Page extract
________________

As for the article on the other thread, I've already said it looks like a case of sour grapes on behalf of the photographer.


----------



## Jamiioo (May 8, 2010)

mrcriss said:


> As for the culling thing, zoos have their reasons for doing all these things. And yes, they understandably keep it quiet from the public as otherwise they are met with a load of guff and strife. But they do have their reasons...for example, a male baboon may be culled as it is destructive in the troop and it wouldn't be able to live alone, or assimilated into another zoos troupe. I'd have thought you being a primate guy would have got that.


Edinburgh zoo done that 2 years ago after BREEDING the red river hogs. Why breed them in the first place? Rumour was they done the same thing for a SECOND year in a row. Why allow them to breed in the first place if they are not required?

________________

Record set
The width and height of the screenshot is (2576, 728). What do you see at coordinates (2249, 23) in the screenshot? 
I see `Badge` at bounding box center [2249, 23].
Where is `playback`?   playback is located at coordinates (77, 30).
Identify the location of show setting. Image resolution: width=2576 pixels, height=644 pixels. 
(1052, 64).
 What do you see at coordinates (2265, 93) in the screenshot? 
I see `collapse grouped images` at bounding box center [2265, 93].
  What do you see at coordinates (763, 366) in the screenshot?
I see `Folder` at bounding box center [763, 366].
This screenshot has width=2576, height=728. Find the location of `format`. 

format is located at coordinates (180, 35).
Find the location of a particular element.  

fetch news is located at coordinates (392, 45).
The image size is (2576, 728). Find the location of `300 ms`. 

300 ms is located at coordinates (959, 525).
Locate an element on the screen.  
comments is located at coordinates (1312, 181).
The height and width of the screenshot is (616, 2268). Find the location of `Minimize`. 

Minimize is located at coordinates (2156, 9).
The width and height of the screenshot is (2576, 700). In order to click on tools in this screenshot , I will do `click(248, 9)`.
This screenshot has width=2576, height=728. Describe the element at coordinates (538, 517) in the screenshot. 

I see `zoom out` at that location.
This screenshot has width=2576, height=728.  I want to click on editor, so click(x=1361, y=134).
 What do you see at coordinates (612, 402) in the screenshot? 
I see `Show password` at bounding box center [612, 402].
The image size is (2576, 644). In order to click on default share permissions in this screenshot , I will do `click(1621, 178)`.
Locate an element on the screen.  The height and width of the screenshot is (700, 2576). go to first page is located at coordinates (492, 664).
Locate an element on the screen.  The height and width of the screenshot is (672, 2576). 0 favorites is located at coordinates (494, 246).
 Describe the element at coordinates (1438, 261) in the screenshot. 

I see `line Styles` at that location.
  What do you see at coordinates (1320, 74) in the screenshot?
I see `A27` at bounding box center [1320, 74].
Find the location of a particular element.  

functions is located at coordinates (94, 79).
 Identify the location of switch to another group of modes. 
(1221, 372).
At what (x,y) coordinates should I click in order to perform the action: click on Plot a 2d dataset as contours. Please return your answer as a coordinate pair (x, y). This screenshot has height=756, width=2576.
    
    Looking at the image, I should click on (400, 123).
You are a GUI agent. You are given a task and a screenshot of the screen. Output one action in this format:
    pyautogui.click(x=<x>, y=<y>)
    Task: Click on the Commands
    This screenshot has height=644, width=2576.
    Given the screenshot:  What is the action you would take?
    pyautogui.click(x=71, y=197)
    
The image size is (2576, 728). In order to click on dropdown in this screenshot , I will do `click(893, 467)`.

________________

Exercise set
1. In the zoo culling thread, which animals does Edinburgh zoo breed before culling them?
2. From the zoo culling thread, reproduce the passage that begins with the words "## Jamiioo (May" and ends with "have got that.".
3. Decide whether each statement agrees with the zoo culling thread, answering yes or no and quoting the words that settle it: (a) The quoted post says a male baboon may be culled because it is destructive in the troop. (b) The quoted post says zoos openly announce culls to the public. (c) According to the rumour, Edinburgh zoo repeated the cull for a third year.

Solution list
1. Red river hogs.

2.
## Jamiioo (May 8, 2010)

mrcriss said:


> As for the culling thing, zoos have their reasons for doing all these things. And yes, they understandably keep it quiet from the public as otherwise they are met with a load of guff and strife. But they do have their reasons...for example, a male baboon may be culled as it is destructive in the troop and it wouldn't be able to live alone, or assimilated into another zoos troupe. I'd have thought you being a primate guy would have got that.

3.
(a) Yes: "a male baboon may be culled as it is destructive in the troop"
(b) No: "they understandably keep it quiet from the public"
(c) No: "Rumour was they done the same thing for a SECOND year in a row"